━━━━━ MATERIAL FOR THE TASK

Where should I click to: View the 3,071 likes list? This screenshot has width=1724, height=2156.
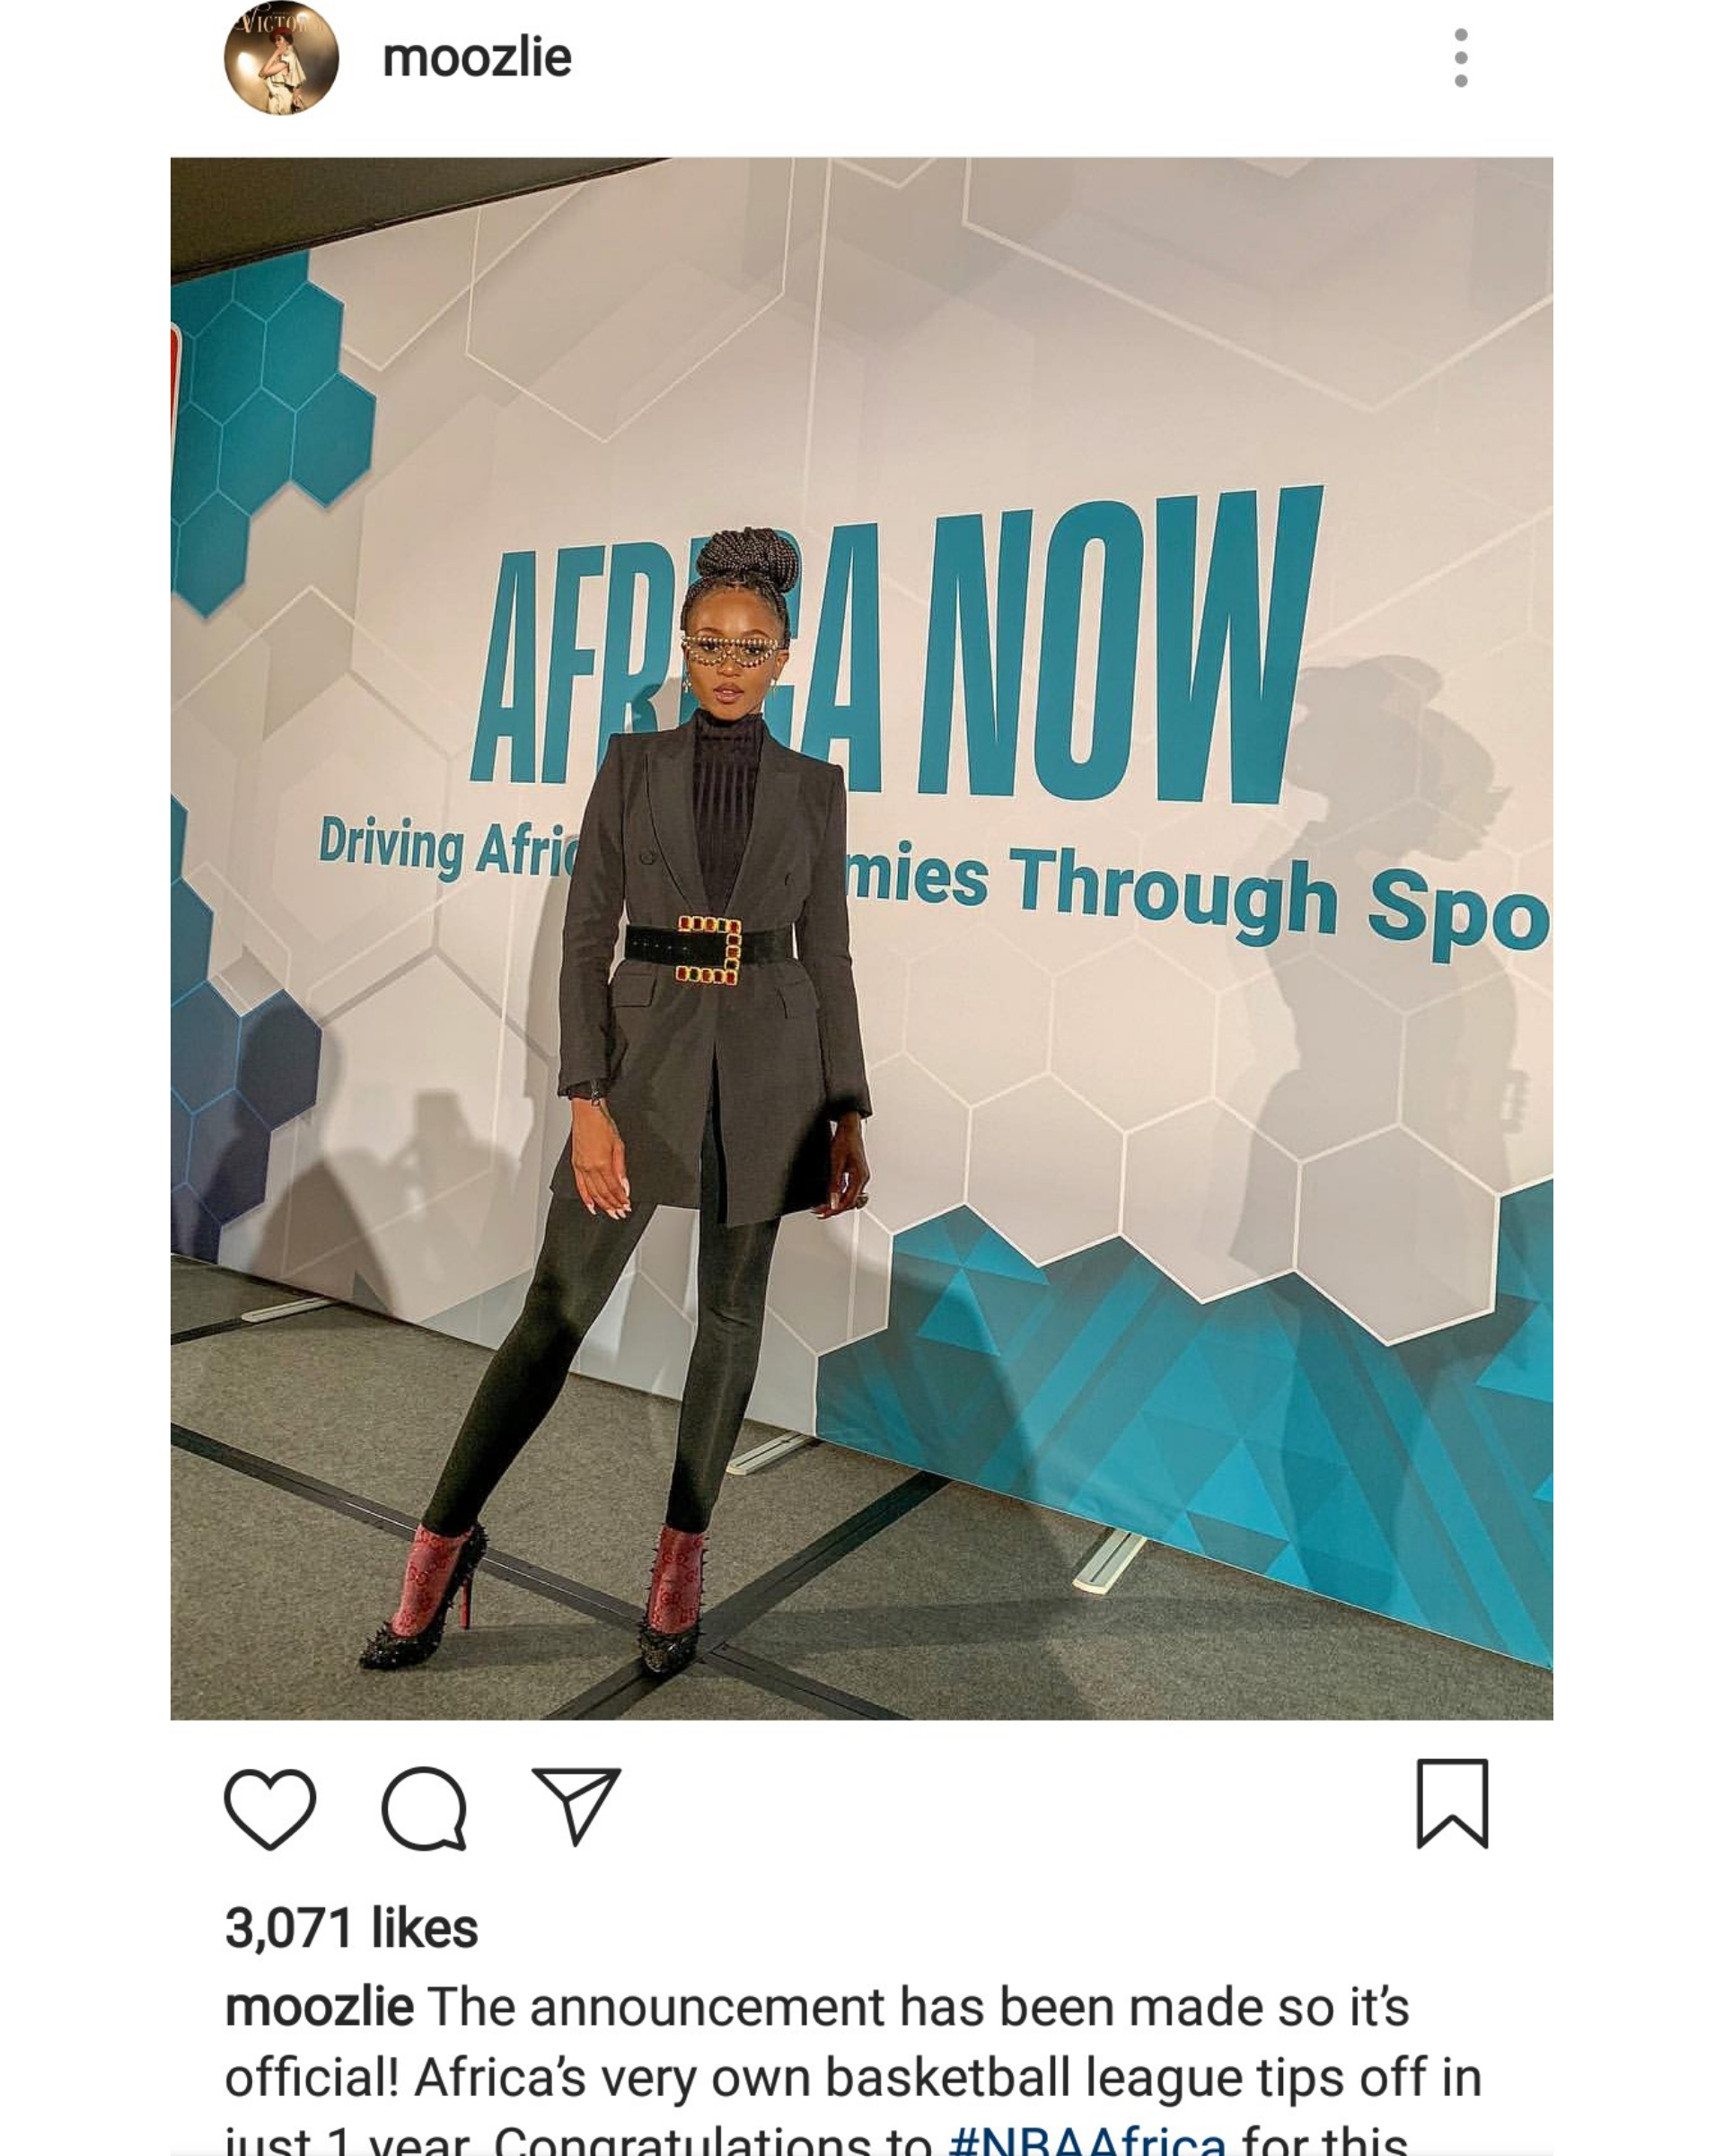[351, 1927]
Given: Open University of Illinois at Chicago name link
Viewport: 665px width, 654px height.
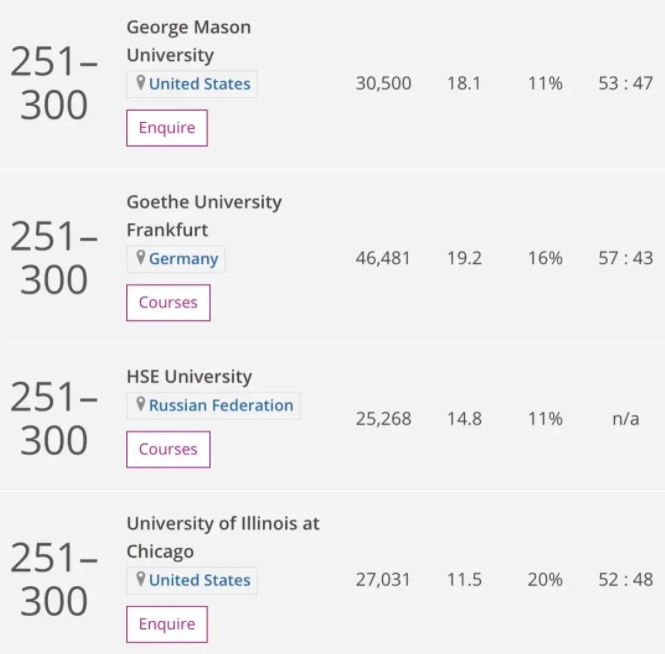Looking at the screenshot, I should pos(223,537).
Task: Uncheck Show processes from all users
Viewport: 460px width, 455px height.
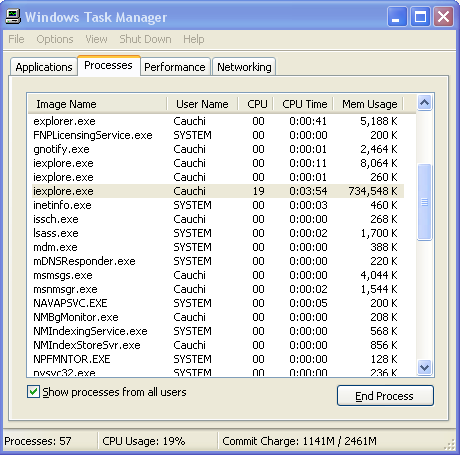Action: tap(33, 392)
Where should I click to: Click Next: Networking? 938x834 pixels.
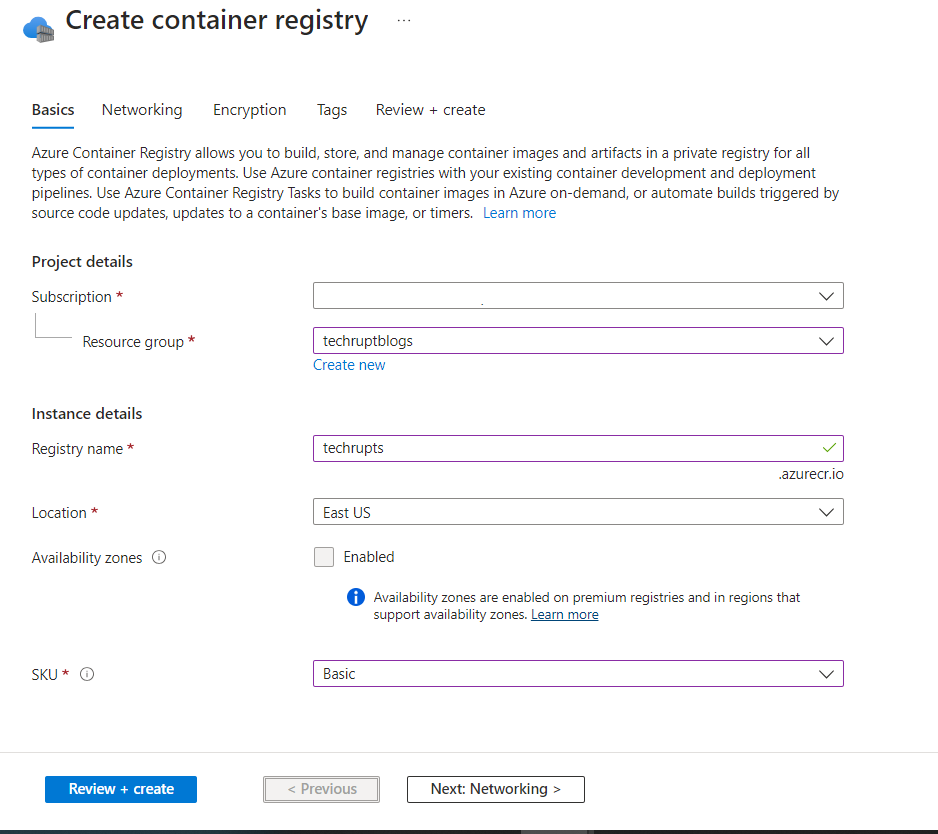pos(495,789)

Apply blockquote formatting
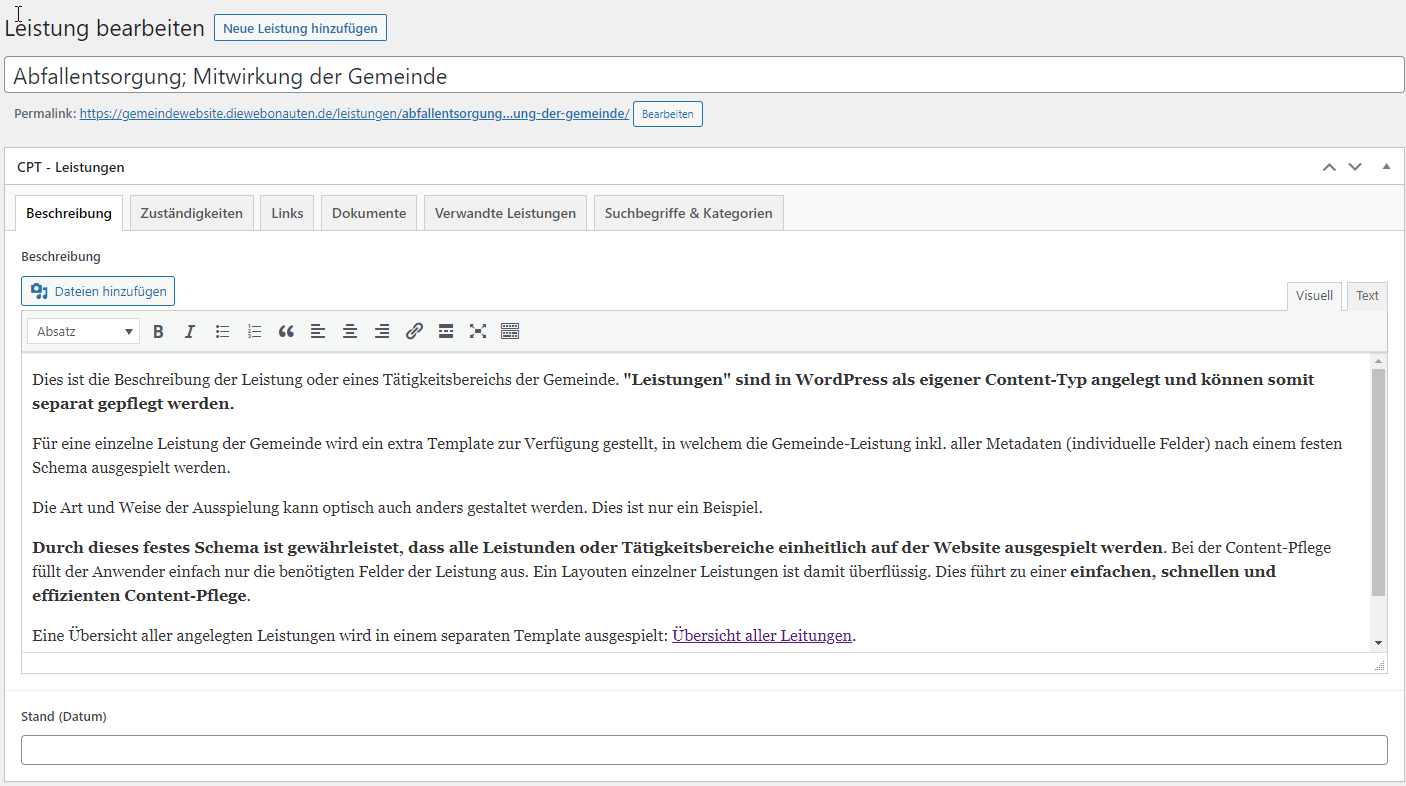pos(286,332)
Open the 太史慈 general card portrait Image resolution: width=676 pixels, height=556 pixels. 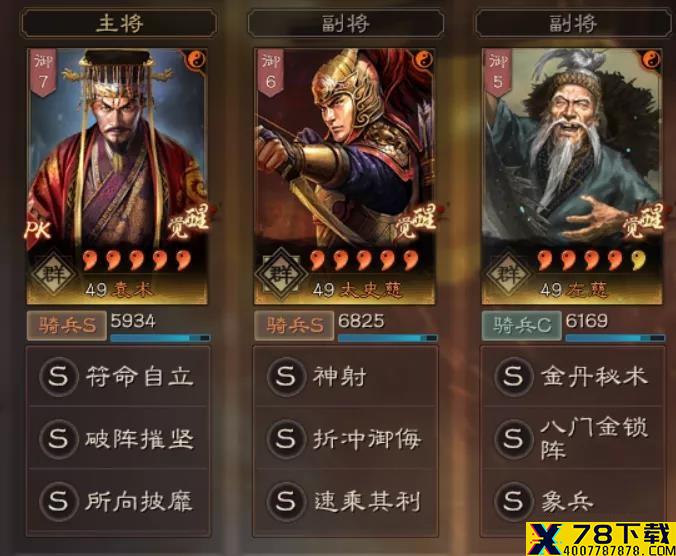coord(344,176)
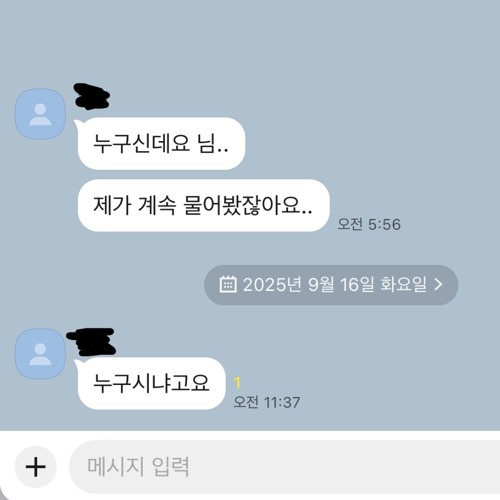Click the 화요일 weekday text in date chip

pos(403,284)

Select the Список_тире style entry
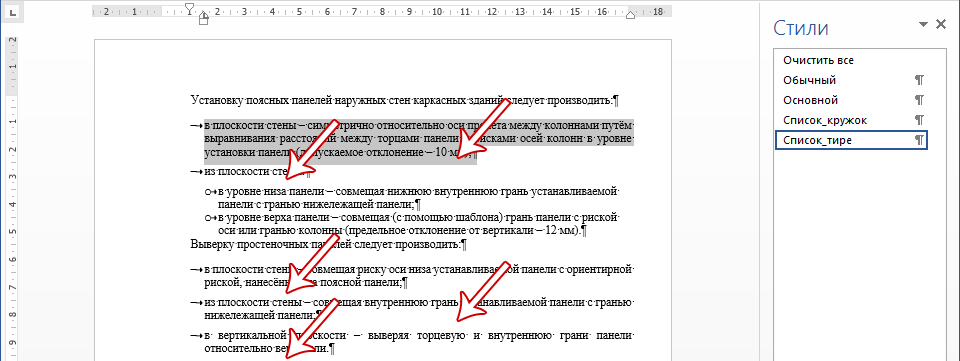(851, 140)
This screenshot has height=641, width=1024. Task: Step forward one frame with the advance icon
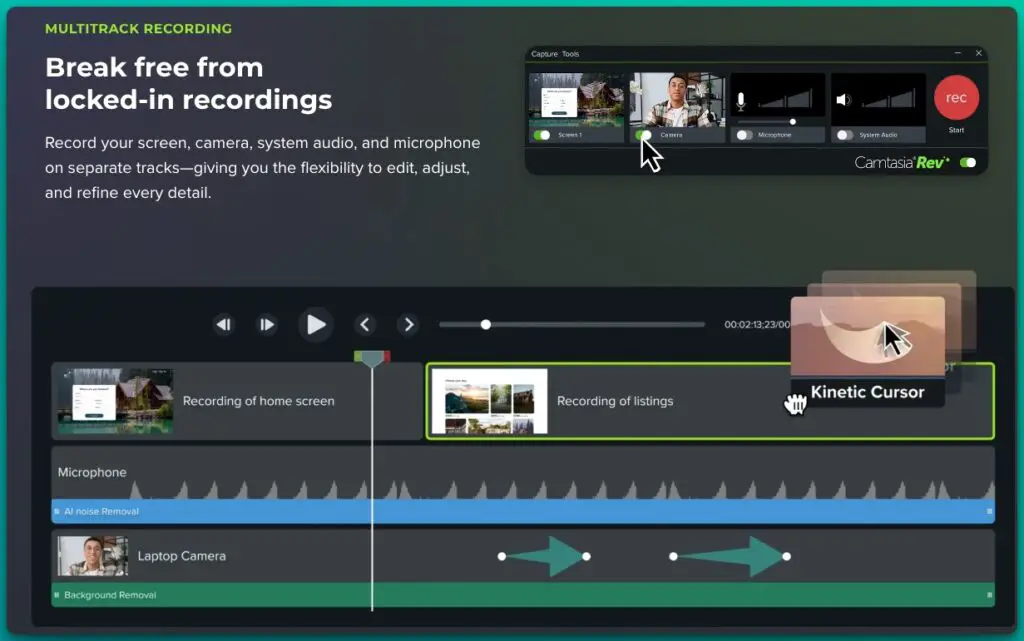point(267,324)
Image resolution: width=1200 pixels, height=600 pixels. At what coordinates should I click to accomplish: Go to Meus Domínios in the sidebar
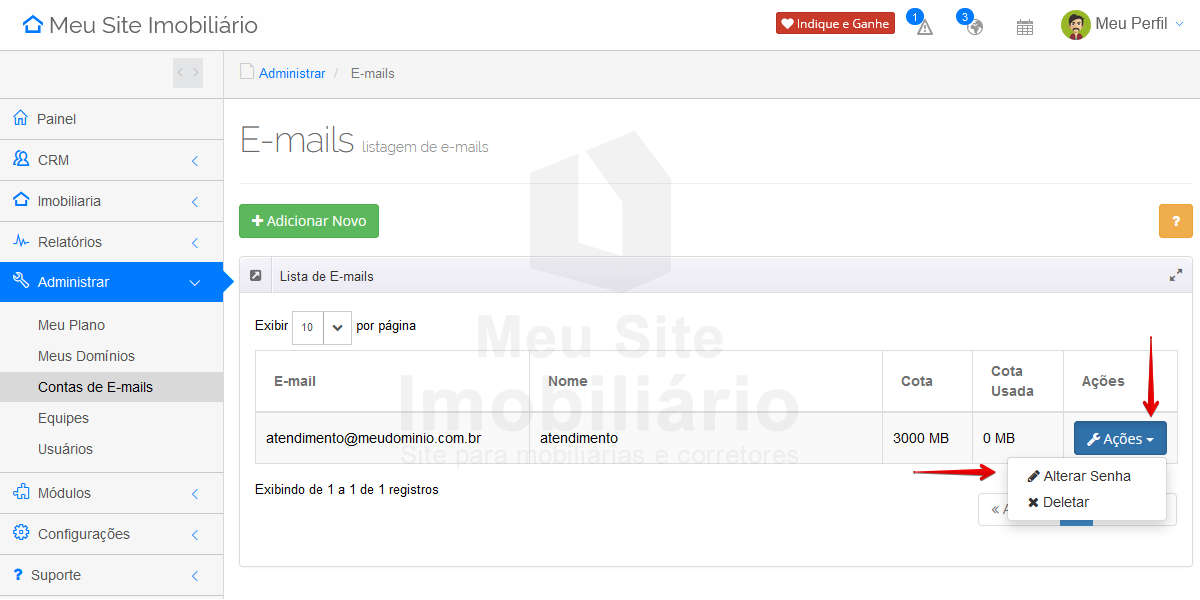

━━━━━━━━━━

Repeat exactly the lines from the first line of the records above through the line containing "Task: Uncheck Show processes from all users", leaving out the pictures.

● RESPONSE TO THIS TASK
Where should I click to: View the 3,071 likes list? This screenshot has width=1724, height=2156.
[351, 1927]
Given: Open University of Illinois at Chicago name link
Viewport: 665px width, 654px height.
Looking at the screenshot, I should pos(223,537).
Task: Uncheck Show processes from all users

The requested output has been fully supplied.